===== Source information
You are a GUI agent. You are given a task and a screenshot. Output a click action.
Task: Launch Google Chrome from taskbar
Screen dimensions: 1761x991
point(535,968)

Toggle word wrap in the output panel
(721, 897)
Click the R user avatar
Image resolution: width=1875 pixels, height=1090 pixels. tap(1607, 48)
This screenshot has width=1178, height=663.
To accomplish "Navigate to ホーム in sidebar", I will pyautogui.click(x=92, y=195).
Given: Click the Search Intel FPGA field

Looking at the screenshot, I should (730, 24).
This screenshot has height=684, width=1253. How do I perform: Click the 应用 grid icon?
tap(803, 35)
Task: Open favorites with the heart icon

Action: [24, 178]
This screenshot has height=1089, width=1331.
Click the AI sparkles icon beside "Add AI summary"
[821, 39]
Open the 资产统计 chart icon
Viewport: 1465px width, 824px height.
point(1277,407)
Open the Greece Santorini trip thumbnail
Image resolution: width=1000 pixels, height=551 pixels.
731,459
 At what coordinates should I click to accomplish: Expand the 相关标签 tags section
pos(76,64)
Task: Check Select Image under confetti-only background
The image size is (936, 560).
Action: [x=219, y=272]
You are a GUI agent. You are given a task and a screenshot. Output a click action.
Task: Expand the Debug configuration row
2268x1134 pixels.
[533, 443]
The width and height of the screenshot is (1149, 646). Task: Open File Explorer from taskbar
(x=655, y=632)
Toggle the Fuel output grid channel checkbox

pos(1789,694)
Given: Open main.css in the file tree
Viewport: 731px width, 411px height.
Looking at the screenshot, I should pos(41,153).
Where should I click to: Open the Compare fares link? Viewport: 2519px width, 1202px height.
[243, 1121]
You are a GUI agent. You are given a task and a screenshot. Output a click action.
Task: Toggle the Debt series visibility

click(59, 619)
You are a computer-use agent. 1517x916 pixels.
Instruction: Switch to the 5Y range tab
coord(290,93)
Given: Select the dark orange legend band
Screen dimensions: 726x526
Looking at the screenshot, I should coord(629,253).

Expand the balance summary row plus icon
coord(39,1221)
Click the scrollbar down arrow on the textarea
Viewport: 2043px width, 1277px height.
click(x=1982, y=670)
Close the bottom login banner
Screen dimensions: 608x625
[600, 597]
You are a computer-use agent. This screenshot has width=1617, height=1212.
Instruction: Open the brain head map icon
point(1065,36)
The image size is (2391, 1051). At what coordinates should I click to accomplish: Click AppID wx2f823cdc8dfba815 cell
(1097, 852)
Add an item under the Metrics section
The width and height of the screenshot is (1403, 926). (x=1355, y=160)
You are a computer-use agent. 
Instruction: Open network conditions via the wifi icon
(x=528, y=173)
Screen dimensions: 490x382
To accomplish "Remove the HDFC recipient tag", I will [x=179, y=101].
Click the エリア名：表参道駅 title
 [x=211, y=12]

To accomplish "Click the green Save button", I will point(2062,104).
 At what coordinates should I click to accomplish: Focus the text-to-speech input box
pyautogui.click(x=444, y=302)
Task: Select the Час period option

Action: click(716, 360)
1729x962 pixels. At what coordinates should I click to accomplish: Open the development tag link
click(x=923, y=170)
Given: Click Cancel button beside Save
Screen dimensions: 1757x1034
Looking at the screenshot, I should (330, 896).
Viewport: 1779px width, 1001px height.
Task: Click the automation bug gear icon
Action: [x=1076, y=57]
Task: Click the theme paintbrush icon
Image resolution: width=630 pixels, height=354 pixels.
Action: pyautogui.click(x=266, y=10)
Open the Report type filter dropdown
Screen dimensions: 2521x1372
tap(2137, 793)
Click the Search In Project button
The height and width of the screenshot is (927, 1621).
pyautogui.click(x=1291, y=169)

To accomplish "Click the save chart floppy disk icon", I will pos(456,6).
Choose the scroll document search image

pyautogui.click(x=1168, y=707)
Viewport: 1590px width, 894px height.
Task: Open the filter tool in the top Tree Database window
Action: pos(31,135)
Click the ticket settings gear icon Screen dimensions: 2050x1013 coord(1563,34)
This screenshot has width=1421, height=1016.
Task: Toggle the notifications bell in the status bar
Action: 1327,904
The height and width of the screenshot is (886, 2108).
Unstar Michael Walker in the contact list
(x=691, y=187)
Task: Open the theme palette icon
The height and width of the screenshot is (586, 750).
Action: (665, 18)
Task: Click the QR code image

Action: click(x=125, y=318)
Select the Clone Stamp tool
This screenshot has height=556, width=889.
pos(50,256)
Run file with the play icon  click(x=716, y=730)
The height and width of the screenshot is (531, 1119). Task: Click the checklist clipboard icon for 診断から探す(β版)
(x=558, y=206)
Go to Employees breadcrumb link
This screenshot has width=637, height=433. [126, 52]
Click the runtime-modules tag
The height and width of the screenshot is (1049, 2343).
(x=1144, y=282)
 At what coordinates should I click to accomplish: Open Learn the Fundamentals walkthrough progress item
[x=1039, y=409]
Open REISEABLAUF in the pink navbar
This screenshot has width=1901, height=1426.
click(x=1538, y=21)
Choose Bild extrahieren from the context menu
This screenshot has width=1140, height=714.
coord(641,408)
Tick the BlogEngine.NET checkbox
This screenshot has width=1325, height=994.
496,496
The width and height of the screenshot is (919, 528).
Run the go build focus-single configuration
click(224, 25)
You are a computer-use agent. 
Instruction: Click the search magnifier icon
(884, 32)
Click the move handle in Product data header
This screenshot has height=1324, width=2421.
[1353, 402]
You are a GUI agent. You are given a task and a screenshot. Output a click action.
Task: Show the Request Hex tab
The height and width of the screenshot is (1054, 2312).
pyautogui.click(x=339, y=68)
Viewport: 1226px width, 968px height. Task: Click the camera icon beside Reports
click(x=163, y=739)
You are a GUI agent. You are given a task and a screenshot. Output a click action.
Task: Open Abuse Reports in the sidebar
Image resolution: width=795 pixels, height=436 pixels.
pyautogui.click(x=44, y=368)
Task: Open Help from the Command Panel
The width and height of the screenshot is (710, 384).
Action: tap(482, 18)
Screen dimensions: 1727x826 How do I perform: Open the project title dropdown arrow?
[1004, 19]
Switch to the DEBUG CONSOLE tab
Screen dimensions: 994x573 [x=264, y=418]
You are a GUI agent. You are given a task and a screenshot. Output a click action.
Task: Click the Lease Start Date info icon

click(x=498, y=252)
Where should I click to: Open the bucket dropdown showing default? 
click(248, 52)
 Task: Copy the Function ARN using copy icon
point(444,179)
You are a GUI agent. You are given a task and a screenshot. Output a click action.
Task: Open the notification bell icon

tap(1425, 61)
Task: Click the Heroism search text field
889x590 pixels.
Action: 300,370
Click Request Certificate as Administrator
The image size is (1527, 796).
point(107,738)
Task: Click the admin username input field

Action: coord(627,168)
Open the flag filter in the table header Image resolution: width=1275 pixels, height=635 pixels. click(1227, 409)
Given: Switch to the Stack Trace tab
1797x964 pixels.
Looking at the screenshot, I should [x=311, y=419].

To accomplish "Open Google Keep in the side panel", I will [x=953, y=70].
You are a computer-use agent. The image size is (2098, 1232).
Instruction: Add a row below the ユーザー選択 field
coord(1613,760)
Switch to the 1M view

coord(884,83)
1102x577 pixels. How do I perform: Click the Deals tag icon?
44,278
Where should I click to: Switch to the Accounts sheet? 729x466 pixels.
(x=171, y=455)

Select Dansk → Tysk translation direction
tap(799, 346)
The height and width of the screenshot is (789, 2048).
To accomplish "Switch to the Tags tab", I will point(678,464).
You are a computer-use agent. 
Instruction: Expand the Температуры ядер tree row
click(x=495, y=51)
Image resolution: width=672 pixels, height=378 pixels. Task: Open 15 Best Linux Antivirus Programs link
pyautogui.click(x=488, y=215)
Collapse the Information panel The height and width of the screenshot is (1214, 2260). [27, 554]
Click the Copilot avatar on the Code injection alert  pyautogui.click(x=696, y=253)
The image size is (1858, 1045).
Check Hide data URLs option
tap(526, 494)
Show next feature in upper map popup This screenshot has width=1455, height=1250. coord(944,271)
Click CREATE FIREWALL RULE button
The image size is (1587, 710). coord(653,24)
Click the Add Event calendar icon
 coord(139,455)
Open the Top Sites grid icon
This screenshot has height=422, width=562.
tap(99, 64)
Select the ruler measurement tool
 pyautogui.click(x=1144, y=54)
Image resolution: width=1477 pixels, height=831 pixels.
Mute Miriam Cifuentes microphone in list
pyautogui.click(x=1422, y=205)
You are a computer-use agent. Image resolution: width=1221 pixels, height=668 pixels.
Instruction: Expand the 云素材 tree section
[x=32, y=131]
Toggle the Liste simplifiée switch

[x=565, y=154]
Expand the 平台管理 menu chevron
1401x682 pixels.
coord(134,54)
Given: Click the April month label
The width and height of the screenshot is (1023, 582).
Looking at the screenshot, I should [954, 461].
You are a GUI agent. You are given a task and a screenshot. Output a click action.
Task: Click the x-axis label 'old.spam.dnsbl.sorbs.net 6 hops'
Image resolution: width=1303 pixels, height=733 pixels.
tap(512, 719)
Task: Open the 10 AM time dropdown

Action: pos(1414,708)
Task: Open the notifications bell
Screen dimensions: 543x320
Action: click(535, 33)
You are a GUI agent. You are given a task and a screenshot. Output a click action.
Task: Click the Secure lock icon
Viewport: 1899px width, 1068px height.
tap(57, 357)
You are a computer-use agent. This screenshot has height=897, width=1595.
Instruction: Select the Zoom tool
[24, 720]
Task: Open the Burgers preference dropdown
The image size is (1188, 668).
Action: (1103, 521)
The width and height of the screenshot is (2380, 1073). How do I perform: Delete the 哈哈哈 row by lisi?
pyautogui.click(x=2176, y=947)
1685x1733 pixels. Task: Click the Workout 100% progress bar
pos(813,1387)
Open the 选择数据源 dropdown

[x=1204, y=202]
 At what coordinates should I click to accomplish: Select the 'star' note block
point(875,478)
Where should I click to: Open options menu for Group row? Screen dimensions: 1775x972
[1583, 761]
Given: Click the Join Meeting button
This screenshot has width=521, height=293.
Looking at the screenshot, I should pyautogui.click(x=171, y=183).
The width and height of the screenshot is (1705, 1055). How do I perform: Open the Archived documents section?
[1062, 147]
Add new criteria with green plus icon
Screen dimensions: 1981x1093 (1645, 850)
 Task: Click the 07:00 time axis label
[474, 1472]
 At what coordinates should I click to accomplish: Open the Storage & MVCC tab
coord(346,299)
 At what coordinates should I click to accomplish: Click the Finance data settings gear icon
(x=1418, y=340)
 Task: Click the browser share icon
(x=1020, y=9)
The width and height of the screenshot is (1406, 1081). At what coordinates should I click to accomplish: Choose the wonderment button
==========
*Problem*: In the records above, find each line holding "Request" and copy it.

*Result*:
Task: Show the Request Hex tab
Click Request Certificate as Administrator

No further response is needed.